Although Von Bruenchenhein seems to have had no knowledge of Surrealism, a number of his photographs parallel and echo experiments of André Kertész, Man Ray, and others. His superimposition of one image over another or his conscious use of double exposure echoes their celebrated experiments.

The paintings are small and numbered, as if they are pages from a novel or diary. Typically, Von Bruenchenhein laid down a thin layer of oil paint on Masonite or cardboard and then used his fingers, baking tools such as cake combs, and homemade brushes incorporating strands of his wife’s hair, to realize vast landscapes that simultaneously evoke outer space and ocean depths. Lines and forms are made by scratching away as well as by adding other colors and marks. The scratches create transparent light-filled lines and forms, while the colors (turquoise greens and blues, and deep reds) suggest early color prints of ’50s movies. Through his use of unconventional tools, he was able to develop a repertoire of abstract marks capable of creating highly specific effects. As in classical Chinese painting, the images are the result of an imaginative configuration of essentially abstract marks.

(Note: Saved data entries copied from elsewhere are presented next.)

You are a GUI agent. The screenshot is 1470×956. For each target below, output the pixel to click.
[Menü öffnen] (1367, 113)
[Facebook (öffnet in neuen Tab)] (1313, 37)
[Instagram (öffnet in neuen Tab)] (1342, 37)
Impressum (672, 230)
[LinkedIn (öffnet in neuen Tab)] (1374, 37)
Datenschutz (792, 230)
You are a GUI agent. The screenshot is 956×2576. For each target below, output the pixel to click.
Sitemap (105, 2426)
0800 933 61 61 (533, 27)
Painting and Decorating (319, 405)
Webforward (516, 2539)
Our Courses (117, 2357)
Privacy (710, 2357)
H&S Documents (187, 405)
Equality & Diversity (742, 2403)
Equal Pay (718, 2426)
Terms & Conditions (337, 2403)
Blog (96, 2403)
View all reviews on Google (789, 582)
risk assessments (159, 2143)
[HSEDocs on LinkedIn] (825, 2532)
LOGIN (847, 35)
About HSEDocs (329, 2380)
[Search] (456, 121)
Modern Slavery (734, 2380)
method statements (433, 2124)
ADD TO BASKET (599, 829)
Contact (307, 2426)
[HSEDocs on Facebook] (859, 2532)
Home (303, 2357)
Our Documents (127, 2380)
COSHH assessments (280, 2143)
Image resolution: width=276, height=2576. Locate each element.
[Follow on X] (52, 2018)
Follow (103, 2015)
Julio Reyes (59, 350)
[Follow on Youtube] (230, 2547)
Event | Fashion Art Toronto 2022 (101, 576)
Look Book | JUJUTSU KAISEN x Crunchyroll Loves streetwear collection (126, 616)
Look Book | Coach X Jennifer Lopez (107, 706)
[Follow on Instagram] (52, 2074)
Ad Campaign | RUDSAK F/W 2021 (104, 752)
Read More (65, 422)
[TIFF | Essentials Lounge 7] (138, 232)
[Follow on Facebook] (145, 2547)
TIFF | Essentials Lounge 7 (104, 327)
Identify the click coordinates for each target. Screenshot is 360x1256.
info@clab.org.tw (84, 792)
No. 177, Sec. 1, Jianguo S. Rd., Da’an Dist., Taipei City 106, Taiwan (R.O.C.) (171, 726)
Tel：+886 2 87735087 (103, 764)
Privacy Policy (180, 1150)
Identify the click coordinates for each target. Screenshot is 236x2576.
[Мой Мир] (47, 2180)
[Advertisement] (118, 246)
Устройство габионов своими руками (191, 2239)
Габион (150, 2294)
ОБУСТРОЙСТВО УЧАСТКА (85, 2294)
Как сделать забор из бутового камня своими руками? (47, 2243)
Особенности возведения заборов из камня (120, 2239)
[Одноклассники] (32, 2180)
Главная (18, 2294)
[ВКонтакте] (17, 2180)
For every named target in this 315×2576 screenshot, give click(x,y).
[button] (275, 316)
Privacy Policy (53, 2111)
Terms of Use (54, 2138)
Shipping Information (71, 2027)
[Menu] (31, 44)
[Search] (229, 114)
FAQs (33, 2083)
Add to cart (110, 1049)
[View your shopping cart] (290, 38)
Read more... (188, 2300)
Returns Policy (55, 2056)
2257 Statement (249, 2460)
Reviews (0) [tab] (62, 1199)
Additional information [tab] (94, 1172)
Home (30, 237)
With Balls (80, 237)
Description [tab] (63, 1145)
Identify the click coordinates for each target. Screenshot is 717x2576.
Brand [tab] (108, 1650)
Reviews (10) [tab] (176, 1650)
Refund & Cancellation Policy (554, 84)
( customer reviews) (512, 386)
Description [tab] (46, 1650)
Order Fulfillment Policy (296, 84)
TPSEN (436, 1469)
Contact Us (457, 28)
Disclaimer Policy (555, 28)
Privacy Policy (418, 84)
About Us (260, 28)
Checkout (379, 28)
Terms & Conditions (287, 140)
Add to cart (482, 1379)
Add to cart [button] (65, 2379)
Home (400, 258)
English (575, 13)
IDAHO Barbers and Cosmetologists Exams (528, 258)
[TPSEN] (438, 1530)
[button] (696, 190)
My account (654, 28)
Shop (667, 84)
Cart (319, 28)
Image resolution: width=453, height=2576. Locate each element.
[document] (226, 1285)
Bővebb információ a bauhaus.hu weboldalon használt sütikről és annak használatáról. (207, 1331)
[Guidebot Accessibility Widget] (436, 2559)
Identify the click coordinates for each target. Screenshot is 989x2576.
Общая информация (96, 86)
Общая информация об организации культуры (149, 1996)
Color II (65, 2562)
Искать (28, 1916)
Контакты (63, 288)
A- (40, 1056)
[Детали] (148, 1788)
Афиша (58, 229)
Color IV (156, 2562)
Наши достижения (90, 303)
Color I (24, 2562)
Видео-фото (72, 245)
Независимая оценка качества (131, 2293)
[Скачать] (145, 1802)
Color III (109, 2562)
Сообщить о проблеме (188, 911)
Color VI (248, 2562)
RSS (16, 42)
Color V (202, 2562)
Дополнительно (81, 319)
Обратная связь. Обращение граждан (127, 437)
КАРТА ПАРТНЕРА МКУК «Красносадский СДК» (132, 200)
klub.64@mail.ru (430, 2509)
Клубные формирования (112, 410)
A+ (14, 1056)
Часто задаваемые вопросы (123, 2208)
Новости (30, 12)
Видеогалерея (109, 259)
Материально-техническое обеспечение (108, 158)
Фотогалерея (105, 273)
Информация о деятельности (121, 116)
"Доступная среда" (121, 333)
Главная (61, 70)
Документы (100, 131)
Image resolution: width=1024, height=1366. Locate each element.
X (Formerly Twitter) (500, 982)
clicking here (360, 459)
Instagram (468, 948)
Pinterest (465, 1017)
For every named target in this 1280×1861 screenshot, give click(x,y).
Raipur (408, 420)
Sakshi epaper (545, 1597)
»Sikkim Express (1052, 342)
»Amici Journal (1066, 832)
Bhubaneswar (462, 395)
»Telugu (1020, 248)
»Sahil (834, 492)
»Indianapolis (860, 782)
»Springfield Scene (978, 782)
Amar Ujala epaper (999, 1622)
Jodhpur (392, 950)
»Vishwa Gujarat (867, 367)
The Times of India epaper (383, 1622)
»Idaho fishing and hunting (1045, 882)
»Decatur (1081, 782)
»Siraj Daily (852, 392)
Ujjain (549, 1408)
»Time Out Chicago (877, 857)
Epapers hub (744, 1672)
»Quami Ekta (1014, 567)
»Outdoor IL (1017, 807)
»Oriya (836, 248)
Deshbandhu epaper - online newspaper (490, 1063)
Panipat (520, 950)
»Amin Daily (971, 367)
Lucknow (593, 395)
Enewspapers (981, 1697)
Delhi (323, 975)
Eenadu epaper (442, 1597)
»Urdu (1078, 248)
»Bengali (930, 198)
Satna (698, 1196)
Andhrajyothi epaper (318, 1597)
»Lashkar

Cherry blossoms become fantastic monsters whose scale seems simultaneously immense and intimate: “If you looked at a drop of water through a microscope, you’d see what I paint,” was Von Bruenchenhein’s apt characterization of his own work.

There is a constant tension between the emerging light-filled “things” (underwater plant life and imaginary crustaceans) and the ground in which they have been “incised.” Von Bruenchenhein’s vision is of a watery universe on the brink of dissolution and in this tension the viewer feels the artist’s apprehensions and dreads; in these paintings air and water threaten to absorb life into their unchartable dimensions.

Beginning in the ’50s, when most artists were shunning the social, political, and moral consequences of America’s testing of atomic weapons, two “outsiders”—Eugene Von Bruenchenhein and Forrest Bess—were moved to respond with paint in ways that we might call “abstract.” Both horrified and fascinated by the destruction that humanity was capable of unleashing upon the world, they wanted to look at what was before them, to be witnesses. Unable to avert their gaze, they went right on looking. Like Bess, Von Bruenchenhein wasn’t a professional artist; he was an amateur in the best sense, particularly if we remember that the word comes from the Latin amare, to love.